I left out the retro-reflection hack because this BRDF actually already exhibits a lot of retro-reflection. If you go to Image Slice in BRDF Explorer and look at the bottom edge, that is the retro part. This is probably a lot more physically plausible as far as retro-reflections go.


#1Chris_F

Posted 25 February 2013 - 12:29 PM

The features that I think I need so far are: Non-lambertian diffuse, IOR/F(0º)/spec-mask, anisotropic roughness, metal/non-metal, retro-reflectiveness and translucency.

I took Chris_F's BRDF containing Cook-Torrence/Schlick/GGX/Smith and Oren-Nayar, and re-implemented it with hacked support for anisotropy (based roughly on Ashikhmin-Shirley) and retroreflectivity.

If both the roughness factors are equal (or if the isotropic bool is true), then the distribution should be the same as GGX, otherwise it behaves a bit like Ashikhmin-Shirley. Also, the distribution isn't properly normalized any more though when using anisotropic roughness.

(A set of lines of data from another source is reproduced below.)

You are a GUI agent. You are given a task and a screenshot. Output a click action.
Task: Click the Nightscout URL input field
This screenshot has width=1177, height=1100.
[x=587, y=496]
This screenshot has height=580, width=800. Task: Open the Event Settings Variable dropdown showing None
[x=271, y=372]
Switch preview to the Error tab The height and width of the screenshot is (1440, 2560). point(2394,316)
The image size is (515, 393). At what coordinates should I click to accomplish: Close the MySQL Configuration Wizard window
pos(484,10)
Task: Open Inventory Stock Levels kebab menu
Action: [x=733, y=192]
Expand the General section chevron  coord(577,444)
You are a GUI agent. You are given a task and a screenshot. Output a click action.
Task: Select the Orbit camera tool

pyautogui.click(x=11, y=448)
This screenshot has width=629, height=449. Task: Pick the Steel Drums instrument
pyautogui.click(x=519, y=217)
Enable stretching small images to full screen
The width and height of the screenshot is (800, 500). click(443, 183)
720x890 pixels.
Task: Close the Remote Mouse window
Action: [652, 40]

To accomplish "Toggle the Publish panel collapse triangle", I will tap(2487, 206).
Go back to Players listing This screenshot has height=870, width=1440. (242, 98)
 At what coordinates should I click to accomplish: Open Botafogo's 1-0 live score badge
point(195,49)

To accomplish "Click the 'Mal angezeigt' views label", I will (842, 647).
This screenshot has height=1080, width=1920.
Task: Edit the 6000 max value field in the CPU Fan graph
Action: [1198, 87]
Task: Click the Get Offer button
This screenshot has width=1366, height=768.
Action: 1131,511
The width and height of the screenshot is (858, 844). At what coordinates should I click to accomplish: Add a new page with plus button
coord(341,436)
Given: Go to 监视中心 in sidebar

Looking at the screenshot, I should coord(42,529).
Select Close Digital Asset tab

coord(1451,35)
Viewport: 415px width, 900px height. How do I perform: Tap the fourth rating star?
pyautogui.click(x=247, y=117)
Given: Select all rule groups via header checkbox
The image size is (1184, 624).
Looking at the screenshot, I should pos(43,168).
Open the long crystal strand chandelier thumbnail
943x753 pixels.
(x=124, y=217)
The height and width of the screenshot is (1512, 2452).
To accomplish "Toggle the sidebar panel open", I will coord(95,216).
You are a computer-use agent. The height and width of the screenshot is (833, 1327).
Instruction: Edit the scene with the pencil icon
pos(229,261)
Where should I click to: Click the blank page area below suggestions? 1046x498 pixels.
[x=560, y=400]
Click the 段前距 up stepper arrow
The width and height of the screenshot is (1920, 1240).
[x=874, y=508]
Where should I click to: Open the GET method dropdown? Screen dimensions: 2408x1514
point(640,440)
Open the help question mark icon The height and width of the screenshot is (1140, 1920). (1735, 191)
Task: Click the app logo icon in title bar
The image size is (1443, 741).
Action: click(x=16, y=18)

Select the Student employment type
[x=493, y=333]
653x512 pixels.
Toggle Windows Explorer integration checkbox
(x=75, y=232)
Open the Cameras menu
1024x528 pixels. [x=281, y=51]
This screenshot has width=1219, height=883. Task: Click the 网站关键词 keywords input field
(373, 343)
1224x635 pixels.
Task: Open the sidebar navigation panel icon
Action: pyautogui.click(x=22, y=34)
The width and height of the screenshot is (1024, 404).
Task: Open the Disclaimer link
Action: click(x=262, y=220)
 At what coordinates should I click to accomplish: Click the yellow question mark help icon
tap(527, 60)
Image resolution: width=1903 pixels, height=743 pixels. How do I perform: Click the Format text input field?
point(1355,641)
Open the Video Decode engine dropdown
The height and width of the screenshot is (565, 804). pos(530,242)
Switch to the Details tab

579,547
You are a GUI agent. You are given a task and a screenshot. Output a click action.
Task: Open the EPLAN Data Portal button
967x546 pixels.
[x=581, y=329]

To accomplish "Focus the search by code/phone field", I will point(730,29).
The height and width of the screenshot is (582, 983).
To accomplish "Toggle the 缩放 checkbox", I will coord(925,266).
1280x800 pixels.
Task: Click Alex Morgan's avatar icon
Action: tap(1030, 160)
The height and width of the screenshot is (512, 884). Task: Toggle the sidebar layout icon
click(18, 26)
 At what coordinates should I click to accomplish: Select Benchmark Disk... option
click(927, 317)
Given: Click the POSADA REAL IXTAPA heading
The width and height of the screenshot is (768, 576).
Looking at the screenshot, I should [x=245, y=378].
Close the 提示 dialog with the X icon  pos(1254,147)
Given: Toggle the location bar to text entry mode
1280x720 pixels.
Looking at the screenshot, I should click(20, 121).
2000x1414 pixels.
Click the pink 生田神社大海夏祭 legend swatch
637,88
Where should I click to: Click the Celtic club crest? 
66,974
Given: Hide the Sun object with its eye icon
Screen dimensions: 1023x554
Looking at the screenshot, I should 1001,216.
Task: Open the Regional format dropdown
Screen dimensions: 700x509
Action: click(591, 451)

The retro-reflectivity is a complete hack and won't be energy conserving. When the retro-reflectivity factor is set to 0.5, you get two specular lobes -- a regular reflected one, and one reflected back at the light source -- without any attempt to split the energy between them. At 0 you just get the regular specular lobe, and at 1 you only get the retro-reflected one.
 
BRDF Explorer file for anyone interested: http://pastebin.com/6ZpQGgpP
 
Thanks again for sending me on a weekend BRDF exploration quest, Chris and Promit biggrin.png

 

Actually, it's a lot easier to convert it to anisotropic than that.

 

analytic

::begin parameters
color Diffuse 1 0 0
color Specular 1 1 1
float DiffuseScale 0 1 0.5
float SpecularScale 0 0.999 .028
float RoughnessX 0.005 2 0.2
float RoughnessY 0.005 2 0.2
bool isotropic 1
::end parameters

::begin shader

float saturate(float x) { return clamp(x,0,1); }

vec3 BRDF( vec3 L, vec3 V, vec3 N, vec3 X, vec3 Y )
{
    float PI = 3.1415926535897932;
    vec3 Kd = Diffuse * DiffuseScale;
    vec3 Ks = Specular * SpecularScale;

    float ax = RoughnessX;
    float ay = (isotropic) ? RoughnessX : RoughnessY;

    vec3 H = normalize(L + V);
    float NdotL = saturate(dot(N, L));
    float NdotV = dot(N, V);
    float NdotH = dot(N, H);
    float LdotH = dot(L, H);
    float HdotX = dot(H, X);
    float HdotY = dot(H, Y);
    
    float ax_2 = ax * ax;
    float ay_2 = ay * ay;
    float a_2 = (ax_2 + ay_2) / 2;
    float NdotL_2 = NdotL * NdotL;
    float NdotV_2 = NdotV * NdotV;
    float NdotH_2 = NdotH * NdotH;
    float HdotX_2 = HdotX * HdotX;
    float HdotY_2 = HdotY * HdotY;
    float OneMinusNdotL_2 = 1.0 - NdotL_2;
    float OneMinusNdotV_2 = 1.0 - NdotV_2;

    vec3 Fd = 1.0 - Ks;

    float gamma = saturate(dot(V - N * NdotV, L - N * NdotL));
    float A = 1.0 - 0.5 * (a_2 / (a_2 + 0.33));
    float B = 0.45 * (a_2 / (a_2 + 0.09));
    float C = sqrt(OneMinusNdotL_2 * OneMinusNdotV_2) / max(NdotL, NdotV);
    float OrenNayar = A + B * gamma * C;

    vec3 Rd = (Kd / PI) * Fd * OrenNayer;

    float D = 1.0 / (PI * ax * ay * pow(HdotX_2 / ax_2 + HdotY_2 / ay_2 + NdotH_2, 2.0));

    vec3 Fs = Ks + Fd * exp(-6 * LdotH);

    float G1_1 = 2.0 / (1.0 + sqrt(1.0 + a_2 * (OneMinusNdotL_2 / NdotL_2)));
    float G1_2 = 2.0 / (1.0 + sqrt(1.0 + a_2 * (OneMinusNdotV_2 / NdotV_2)));
    float G = G1_1 * G1_2;

    vec3 Rs = (D * Fs * G) / (4 * NdotV * NdotL);

    return Rd + Rs;
}

::end shader

 

I left out the retro-reflection hack because this BRDF actually already exhibits a lot of retro-reflection. If you go to Image Slice in BRDF Explorer and look at the bottom edge, that is the retro part. This is probably a lot more physically plausible as far as retro-reflections go.